Messa – Belfry (Aural Music)Thursday, 26th May 2016
“Scarlet doom” it is for Messa on their debut album, Belfry. A relatively fresh-faced outfit from Italy, Messa are highlighted, punctuated, et al by the wavy, sometimes off-key vocals of Sara. In earnest, this is off-the-beaten path doom with numerous leads taken from the ‘70s hum-drum of Pentagram, Blue Cheer, and friends. It’s somewhat comparable to what Sabbath Assembly are doing at the present time, and if we want to look a bit around the corner, Blood Ceremony and Purson, although let’s be up front: Messa don’t drop back into the ‘60s. (All of this decade-hopping can get a smidge confusing.)
So let’s start with Sara, who prefers to not take the mystical route of her female contemporaries. Rather, she has more of loose rock vibe to her voice, more suited for knocking tunes (and beers, perhaps) in dive bars than trooping back to the days of psychedelia. Her croon can be enticing at times, like on “Hour of the Wolf” and “New Horns,” although the latter succeeds because of its monstrous guitar solo. There’s a SubRosa quality to “Babalon,” which is not surprisingly, the album’s prime video cut, an exploratory, haunting jam that the band is unable to capitalize upon.

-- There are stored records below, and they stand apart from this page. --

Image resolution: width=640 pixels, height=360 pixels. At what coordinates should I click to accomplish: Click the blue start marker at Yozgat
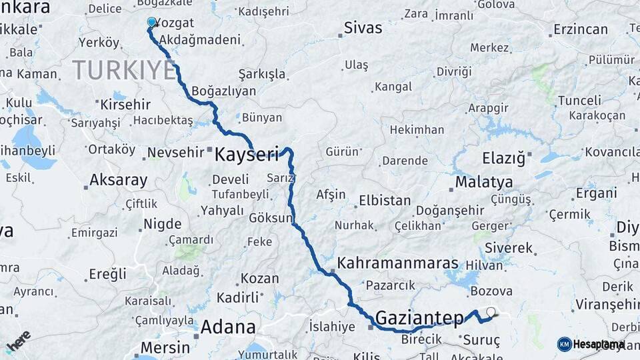151,22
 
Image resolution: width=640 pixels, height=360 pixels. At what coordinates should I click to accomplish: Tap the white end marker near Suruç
491,311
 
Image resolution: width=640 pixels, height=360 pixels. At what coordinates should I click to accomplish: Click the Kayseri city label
246,155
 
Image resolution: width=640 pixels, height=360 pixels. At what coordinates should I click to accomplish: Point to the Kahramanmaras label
398,263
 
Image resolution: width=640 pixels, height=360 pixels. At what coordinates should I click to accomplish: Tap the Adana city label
228,327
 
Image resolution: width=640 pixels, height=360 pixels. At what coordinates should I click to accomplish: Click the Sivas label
363,28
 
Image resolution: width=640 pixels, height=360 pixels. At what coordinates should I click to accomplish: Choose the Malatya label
484,182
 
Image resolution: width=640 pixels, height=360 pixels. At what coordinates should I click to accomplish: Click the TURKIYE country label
124,69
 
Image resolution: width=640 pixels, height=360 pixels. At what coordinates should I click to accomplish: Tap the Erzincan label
580,29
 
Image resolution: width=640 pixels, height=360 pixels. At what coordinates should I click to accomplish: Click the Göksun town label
271,218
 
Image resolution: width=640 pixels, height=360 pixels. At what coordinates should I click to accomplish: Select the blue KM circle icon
564,344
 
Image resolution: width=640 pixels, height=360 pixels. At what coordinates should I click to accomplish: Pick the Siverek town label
509,248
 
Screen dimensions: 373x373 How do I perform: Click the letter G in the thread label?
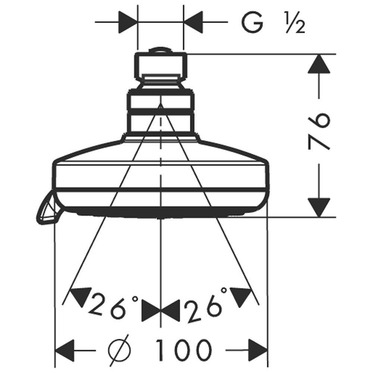253,23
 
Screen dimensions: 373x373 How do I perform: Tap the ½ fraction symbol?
295,23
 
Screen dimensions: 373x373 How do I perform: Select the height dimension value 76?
319,132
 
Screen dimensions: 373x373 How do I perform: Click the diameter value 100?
183,350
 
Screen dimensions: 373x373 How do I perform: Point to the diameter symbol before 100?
120,350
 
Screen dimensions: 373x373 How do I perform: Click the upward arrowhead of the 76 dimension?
319,63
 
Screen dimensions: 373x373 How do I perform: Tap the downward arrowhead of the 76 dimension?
319,207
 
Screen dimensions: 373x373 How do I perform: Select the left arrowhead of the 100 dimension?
65,350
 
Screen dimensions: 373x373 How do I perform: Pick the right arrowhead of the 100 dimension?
258,350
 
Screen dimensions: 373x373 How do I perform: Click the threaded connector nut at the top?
160,66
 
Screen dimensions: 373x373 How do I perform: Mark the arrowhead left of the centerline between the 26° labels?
151,311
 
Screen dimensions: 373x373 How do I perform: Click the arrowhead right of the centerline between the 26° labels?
170,311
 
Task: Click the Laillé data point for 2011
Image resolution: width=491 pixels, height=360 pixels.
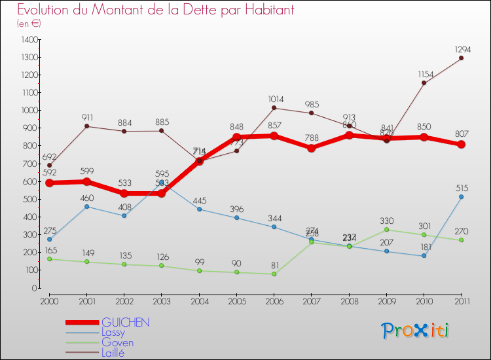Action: [x=461, y=58]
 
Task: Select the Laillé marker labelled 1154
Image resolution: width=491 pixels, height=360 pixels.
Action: [x=424, y=83]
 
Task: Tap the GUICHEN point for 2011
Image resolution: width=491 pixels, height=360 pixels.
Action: [x=461, y=145]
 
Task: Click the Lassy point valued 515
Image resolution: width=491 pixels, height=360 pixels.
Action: [x=461, y=196]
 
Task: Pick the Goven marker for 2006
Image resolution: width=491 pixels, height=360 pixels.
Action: [x=274, y=274]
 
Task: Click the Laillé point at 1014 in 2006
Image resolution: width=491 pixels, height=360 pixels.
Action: [x=274, y=108]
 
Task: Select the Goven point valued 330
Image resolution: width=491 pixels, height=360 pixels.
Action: [x=386, y=229]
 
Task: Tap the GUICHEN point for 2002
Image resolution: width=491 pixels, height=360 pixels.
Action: [x=124, y=193]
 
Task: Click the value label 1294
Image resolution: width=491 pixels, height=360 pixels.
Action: [x=461, y=49]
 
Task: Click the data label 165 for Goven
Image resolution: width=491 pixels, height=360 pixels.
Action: [x=50, y=250]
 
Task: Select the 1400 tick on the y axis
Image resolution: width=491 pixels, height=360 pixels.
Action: [x=29, y=40]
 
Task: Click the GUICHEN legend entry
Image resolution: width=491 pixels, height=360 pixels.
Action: [x=126, y=323]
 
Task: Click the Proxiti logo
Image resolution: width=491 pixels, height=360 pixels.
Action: [x=416, y=331]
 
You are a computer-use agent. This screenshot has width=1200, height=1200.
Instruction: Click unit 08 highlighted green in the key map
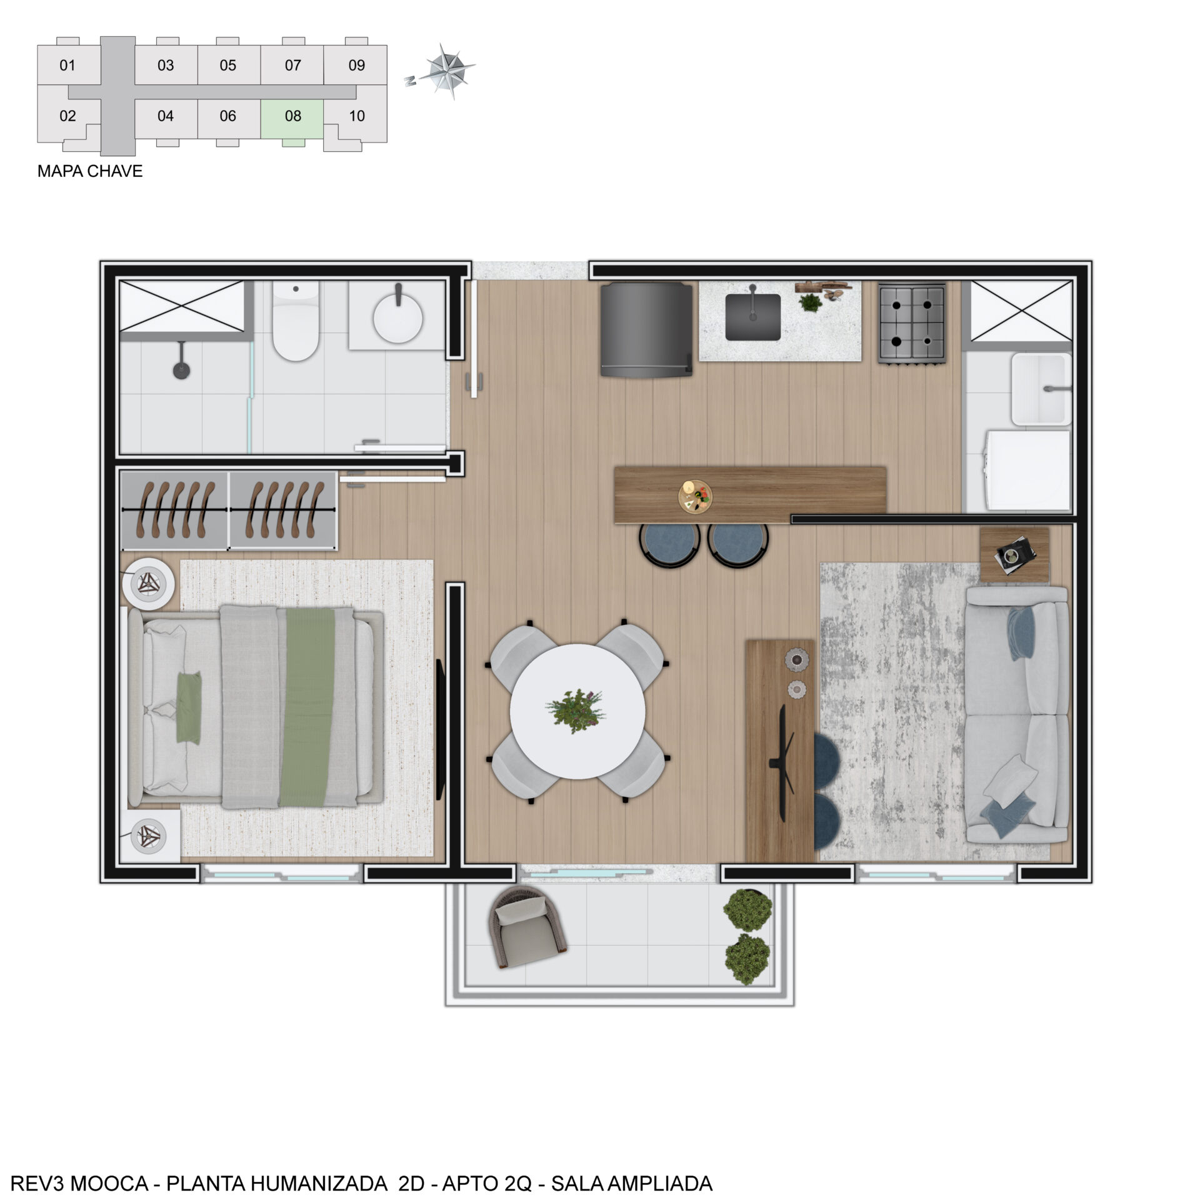pos(292,119)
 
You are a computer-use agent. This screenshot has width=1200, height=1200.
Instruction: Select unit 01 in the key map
pos(68,65)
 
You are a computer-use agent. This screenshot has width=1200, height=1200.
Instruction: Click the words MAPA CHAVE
pos(90,171)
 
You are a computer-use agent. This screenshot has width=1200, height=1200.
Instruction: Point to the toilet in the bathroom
pos(296,320)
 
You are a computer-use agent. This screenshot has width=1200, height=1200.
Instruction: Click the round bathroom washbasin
pos(398,318)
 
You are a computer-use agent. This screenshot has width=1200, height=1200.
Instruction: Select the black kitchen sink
pos(752,316)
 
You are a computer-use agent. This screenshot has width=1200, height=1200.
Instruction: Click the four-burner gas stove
pos(911,322)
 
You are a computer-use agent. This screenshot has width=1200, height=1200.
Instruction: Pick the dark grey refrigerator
pos(646,329)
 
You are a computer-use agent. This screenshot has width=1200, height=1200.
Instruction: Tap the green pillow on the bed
pos(188,708)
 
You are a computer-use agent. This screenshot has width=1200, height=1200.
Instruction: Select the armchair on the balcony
pos(529,927)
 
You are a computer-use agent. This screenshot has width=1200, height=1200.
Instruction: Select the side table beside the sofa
pos(1014,555)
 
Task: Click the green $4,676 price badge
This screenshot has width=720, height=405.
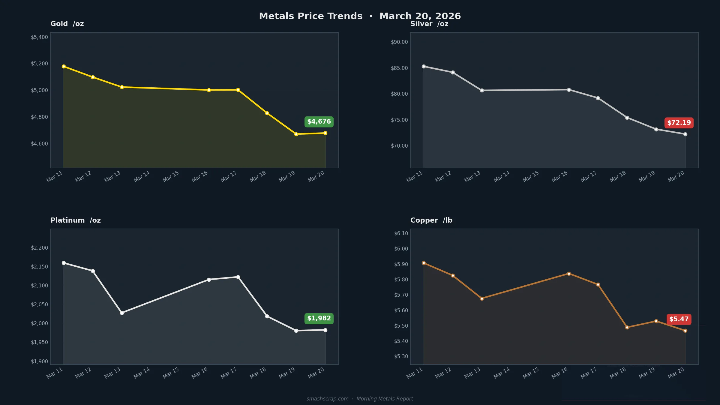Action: click(319, 122)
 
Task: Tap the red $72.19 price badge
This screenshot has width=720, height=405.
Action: click(679, 123)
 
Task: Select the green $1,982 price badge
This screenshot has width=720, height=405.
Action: click(319, 319)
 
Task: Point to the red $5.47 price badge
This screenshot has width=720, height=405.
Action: click(679, 319)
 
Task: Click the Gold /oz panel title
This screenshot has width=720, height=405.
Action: click(67, 24)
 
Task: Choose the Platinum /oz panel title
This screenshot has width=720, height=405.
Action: click(76, 220)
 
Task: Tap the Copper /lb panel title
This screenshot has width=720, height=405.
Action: click(431, 220)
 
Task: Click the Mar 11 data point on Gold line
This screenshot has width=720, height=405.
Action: click(64, 66)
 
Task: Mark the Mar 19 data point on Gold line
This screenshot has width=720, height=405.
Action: click(296, 134)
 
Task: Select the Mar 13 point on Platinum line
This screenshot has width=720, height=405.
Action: click(122, 313)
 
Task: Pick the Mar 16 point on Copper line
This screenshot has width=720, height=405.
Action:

One could probably do without the handful of instrumental in-between songs, some of which suck the momentum out of Belfry. Per the usual with doom, you’re going to be saddled with a slow-grower, stuck-in-sludge number like “Outermost” as well as “Blood,” which takes a few nods (and moves) from Sunn O))), a band more doom outfits would be wise to avoid aping. So in reality, Belfry feels more cobbled together than it needs be, clearly the product of a young band not quite self-aware enough to know where they’re heading.